Está há mais de cinco meses no mar alto e, na verdade, a sua viagem já está perto do final. Num blogue e numa conta de Instagram, milhares de fãs e seguidores vão acompanhando as suas aventuras, detalhadas por vezes ao milímetro, acompanhadas de considerações e reflexões.
Bert partilha imenso: as suas refeições e desafios; os recados e fotos que a mulher lhe envia, sendo claramente sempre um pilar de apoio. Faz aliás flashbacks ao passado e ao momento em que ela o ajudou a preparar o barco, a pintar e encher de comida. Vai explicando que calculou que a viagem levaria cerca de seis ou sete meses, adicionando um extra de segurança de 35% para provisões.
Saiu assim com cerca de nove meses em stock mas revela, noutra publicação, que tem comido mais desta vez do que noutras viagens. Conta os desafios e aventuras também: nestes meses, Bert já encontrou tempestades, temperaturas extremas, alimentos estragados, clima violento, reparos de emergência, sustos vários.
Nunca pensou em desistir mas diz que entre percalços no barco, com a meteorologia e o seu apetite extremo, está atrasado na rota e praticamente no limite das provisões. O que pode não ser grave, porque se tudo correr bem chega nas próximas semanas ao Canadá.
Numa entrevista por email ao “Yahoo Lifestyle”, o aventureiro explica que fez tudo isto por uma questão de desafio pessoal, já que apenas 300 marinheiros em todo o mundo completaram uma viagem do género, e muitos poucos nestas condições.

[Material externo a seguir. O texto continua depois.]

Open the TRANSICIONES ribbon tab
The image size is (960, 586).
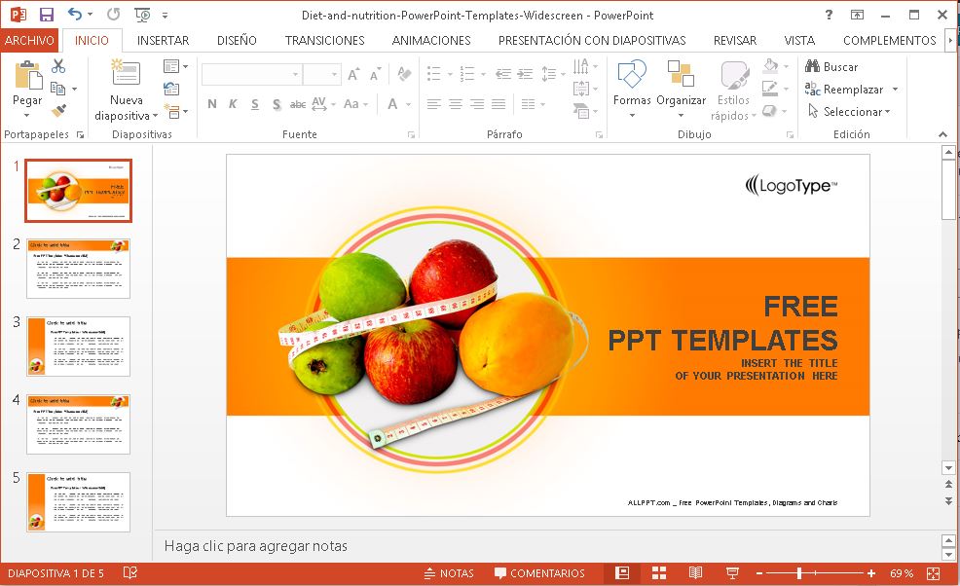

Fala também dos desafios do isolamento, tão relevantes agora: conta que se alimenta sobretudo de massas, arroz, quinoa e aveia além de claro, muitos enlatados. Tinha frescos mas já acabaram quase totalmente.
Diz ainda que ouviu falar sobre o coronavírus assim que a Itália começou a relatar um número crescente de pessoas infectadas. Como mora numa ilha relativamente pequena, instintivamente percebeu o potencial de contaminação de um vírus como este: avisou a mulher e até publicou no seu blogue, a que chama “5 Capes” um apelo, pedindo às pessoas que se auto-isolassem e se preparassem para uma desaceleração geral dos serviços, incluindo escassez de alimentos.
Dá ainda dicas para manter a sanidade durante tanto tempo de isolamento. Que se resumem em dois conceitos chave; disciplina e rotina. Acrescenta mesmo que assim que se afasta de uma destas começa a ficar stressado, ou ansioso.
Bert explica ainda a companhia do peluche a que chama Sir Salty, dizendo ter sido um presente. “É o mascote dos barcos de um amigo muito querido há mais de quatro décadas. Quando eu estava de partida, ele correu pelo cais com Salty debaixo do braço. Queria que eu o considerasse um amuleto da boa sorte”.
E parece que foi. A viagem termina em Victoria e Bert diz que só quer estar com a família e tomar um banho quente. Do isolamento no mar passará, provavelmente, para um outro mais confortável mas menos aventureiro: em casa.